= What this task involves =
Starting at the line containing "[Activer ou désactiver le son] (118, 90)" and ending at the line containing "Message (508, 860)", print every line of the material below exactly, both ends included, and stop there.

:::::

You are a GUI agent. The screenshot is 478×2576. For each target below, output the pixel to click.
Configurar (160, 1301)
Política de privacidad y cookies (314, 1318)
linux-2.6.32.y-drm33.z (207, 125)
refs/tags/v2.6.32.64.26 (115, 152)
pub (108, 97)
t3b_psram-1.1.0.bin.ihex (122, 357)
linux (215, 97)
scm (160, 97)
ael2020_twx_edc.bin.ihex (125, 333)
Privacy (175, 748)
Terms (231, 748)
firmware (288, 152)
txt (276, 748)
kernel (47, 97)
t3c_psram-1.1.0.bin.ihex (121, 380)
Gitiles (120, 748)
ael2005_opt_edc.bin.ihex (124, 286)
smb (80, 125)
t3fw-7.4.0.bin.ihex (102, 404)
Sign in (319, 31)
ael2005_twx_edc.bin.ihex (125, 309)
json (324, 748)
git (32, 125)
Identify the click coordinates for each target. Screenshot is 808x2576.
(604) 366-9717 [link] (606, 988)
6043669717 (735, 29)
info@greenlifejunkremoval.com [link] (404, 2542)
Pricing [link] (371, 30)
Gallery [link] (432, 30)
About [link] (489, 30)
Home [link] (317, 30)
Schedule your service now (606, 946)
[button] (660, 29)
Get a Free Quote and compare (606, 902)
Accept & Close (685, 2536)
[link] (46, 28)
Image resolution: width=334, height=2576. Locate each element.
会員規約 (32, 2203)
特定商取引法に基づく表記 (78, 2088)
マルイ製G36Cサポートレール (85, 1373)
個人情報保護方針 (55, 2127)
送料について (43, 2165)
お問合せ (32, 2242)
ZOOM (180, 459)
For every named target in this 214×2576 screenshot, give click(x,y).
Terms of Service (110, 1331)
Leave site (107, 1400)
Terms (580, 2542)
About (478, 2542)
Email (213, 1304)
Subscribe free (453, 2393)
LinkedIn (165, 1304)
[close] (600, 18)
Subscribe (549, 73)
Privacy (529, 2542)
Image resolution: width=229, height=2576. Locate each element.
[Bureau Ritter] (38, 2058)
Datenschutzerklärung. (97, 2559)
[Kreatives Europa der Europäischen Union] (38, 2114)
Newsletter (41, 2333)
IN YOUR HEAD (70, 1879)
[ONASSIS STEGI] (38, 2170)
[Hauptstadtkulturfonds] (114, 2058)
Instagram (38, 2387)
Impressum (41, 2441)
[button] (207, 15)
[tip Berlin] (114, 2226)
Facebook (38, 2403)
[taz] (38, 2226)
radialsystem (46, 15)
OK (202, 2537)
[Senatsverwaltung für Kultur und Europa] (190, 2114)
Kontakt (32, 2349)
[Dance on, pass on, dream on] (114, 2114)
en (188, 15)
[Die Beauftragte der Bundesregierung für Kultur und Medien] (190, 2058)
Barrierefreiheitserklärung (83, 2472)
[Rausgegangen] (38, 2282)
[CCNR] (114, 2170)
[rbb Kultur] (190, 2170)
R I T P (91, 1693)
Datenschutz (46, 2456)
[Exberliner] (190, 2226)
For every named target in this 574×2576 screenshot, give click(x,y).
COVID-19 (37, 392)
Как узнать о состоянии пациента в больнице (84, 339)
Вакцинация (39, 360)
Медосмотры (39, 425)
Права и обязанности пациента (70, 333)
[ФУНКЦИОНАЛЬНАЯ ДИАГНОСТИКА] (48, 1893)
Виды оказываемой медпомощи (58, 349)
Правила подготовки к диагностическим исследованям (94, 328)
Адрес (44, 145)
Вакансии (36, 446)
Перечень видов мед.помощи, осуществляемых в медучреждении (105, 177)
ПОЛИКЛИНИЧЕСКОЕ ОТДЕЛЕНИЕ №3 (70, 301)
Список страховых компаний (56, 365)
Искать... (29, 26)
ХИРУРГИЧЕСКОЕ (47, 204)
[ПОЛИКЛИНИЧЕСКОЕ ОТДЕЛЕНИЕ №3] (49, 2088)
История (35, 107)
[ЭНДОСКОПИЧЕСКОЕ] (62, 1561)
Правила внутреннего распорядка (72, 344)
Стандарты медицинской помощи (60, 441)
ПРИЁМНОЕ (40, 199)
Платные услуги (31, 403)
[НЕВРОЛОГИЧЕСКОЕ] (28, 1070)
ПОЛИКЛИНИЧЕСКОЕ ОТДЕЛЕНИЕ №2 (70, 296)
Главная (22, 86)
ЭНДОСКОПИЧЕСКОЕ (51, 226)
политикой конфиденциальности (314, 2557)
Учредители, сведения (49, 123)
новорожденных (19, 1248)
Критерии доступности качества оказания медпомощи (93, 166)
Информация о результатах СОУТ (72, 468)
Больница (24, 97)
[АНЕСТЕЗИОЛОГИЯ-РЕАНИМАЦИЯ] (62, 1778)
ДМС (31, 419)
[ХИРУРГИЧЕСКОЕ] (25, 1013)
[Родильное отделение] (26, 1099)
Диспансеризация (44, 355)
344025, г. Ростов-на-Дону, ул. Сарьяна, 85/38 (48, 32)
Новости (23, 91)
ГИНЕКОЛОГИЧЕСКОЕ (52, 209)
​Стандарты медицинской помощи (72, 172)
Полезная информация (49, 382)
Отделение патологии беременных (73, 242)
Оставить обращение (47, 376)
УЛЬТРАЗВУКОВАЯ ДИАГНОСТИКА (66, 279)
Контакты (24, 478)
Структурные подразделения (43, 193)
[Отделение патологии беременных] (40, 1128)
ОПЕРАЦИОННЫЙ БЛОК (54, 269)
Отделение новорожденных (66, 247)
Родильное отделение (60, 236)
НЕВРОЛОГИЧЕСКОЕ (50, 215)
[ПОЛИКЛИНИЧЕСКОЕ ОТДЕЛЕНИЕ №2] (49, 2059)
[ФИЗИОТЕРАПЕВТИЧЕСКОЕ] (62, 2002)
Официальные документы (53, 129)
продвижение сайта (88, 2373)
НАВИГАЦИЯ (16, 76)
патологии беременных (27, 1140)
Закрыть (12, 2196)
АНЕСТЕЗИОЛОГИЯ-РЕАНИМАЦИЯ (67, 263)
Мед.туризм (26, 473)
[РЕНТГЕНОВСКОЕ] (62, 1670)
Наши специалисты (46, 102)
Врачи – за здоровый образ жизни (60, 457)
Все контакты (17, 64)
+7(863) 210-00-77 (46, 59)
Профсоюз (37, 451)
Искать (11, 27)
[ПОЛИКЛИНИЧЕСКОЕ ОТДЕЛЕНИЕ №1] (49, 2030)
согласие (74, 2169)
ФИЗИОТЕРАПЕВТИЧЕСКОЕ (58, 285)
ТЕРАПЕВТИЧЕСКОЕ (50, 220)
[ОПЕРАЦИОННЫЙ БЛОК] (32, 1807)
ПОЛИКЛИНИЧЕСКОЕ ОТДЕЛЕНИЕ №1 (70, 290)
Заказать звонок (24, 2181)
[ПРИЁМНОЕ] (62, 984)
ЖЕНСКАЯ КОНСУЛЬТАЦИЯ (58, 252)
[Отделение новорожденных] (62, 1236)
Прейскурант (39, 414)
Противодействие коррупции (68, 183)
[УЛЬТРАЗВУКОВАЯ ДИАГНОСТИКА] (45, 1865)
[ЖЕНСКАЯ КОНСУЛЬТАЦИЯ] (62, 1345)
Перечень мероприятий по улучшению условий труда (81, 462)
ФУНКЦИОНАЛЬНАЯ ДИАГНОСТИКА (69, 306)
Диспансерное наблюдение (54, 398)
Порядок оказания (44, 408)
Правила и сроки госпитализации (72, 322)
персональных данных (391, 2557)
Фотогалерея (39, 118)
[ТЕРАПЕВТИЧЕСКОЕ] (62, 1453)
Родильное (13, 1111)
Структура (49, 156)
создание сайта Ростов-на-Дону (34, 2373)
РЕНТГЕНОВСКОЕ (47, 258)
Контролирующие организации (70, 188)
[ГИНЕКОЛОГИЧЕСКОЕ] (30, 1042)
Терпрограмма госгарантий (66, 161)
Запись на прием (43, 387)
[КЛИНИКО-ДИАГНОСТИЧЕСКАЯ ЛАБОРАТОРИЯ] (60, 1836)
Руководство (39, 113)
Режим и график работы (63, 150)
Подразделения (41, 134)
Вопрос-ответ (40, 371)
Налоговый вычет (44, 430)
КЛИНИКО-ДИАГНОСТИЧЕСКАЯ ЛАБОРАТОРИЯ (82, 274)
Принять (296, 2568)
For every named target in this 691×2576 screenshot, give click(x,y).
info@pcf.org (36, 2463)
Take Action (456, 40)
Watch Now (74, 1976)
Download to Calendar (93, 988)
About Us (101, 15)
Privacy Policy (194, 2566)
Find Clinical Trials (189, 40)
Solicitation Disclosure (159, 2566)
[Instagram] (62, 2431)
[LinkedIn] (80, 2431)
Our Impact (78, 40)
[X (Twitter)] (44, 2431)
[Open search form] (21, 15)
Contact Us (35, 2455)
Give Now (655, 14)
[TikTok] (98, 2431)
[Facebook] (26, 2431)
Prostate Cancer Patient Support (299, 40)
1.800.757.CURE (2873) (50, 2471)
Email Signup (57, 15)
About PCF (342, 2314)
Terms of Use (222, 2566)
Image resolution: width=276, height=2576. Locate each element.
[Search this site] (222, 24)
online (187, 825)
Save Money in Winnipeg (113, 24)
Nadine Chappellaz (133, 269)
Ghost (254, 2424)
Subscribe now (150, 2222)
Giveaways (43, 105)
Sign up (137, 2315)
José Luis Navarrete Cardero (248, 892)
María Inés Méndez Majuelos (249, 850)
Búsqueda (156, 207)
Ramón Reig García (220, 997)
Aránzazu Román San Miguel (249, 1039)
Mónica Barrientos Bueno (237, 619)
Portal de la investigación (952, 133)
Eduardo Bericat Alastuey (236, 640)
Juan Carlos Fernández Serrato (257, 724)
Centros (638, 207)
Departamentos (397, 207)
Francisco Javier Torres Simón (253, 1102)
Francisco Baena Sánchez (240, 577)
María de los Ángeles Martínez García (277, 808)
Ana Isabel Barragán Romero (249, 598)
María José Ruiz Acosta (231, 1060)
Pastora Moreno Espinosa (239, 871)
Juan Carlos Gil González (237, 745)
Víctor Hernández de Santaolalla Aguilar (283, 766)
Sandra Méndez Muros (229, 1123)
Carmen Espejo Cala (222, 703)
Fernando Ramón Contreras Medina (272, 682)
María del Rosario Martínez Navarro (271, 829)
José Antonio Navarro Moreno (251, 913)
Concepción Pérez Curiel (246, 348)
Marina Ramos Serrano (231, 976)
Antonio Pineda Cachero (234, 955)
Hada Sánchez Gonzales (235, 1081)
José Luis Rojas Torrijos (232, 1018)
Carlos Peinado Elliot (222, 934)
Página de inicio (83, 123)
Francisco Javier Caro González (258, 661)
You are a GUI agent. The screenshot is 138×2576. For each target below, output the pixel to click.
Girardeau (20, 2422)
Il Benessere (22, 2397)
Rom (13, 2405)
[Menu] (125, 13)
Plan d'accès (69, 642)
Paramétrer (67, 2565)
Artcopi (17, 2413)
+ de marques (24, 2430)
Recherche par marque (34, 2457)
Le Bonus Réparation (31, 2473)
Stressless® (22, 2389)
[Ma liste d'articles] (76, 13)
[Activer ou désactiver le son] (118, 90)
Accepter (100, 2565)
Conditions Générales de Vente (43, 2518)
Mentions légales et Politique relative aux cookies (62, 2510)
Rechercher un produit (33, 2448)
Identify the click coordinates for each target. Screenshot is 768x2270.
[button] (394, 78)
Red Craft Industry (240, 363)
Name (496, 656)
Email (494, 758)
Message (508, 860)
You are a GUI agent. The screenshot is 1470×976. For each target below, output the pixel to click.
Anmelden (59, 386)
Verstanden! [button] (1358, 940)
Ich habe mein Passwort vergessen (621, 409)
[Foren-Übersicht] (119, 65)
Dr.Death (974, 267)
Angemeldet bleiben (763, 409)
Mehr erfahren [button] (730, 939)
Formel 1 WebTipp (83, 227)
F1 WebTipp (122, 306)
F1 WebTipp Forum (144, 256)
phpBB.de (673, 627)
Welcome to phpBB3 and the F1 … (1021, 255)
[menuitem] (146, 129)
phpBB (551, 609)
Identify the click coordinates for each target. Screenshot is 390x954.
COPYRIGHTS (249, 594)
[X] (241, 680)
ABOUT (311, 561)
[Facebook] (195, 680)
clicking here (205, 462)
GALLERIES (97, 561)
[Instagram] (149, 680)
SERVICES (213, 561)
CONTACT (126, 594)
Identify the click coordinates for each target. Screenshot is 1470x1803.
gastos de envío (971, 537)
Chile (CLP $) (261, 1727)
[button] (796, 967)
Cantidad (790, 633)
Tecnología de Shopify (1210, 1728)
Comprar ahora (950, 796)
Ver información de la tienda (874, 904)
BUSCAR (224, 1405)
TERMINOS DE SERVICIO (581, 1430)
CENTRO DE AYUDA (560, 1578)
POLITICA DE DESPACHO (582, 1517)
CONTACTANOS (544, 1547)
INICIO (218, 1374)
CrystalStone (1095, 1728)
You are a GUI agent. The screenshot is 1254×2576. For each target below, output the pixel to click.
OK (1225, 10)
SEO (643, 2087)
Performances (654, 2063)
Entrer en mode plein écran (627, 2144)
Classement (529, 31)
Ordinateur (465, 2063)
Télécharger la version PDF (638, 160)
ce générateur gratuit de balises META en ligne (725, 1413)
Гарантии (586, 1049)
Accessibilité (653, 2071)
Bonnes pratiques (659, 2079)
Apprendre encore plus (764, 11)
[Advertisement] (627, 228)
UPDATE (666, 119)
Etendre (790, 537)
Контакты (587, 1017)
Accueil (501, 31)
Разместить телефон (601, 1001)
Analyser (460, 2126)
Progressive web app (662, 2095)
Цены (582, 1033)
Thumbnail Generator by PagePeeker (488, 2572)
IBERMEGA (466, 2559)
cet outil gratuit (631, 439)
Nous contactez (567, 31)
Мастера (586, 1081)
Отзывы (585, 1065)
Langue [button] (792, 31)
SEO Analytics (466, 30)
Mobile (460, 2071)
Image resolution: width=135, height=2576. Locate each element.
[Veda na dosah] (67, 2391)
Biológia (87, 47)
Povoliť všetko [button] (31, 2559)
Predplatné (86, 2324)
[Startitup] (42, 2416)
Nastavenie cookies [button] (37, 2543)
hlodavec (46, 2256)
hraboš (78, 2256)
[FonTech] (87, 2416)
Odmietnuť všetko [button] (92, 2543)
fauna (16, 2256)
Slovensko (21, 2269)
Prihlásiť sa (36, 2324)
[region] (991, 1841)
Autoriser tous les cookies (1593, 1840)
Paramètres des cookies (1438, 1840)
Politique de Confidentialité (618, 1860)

:::::

= Response to this task =
[Activer ou désactiver le son] (118, 90)
Accepter (100, 2565)
Conditions Générales de Vente (43, 2518)
Mentions légales et Politique relative aux cookies (62, 2510)
Rechercher un produit (33, 2448)
Identify the click coordinates for each target. Screenshot is 768x2270.
[button] (394, 78)
Red Craft Industry (240, 363)
Name (496, 656)
Email (494, 758)
Message (508, 860)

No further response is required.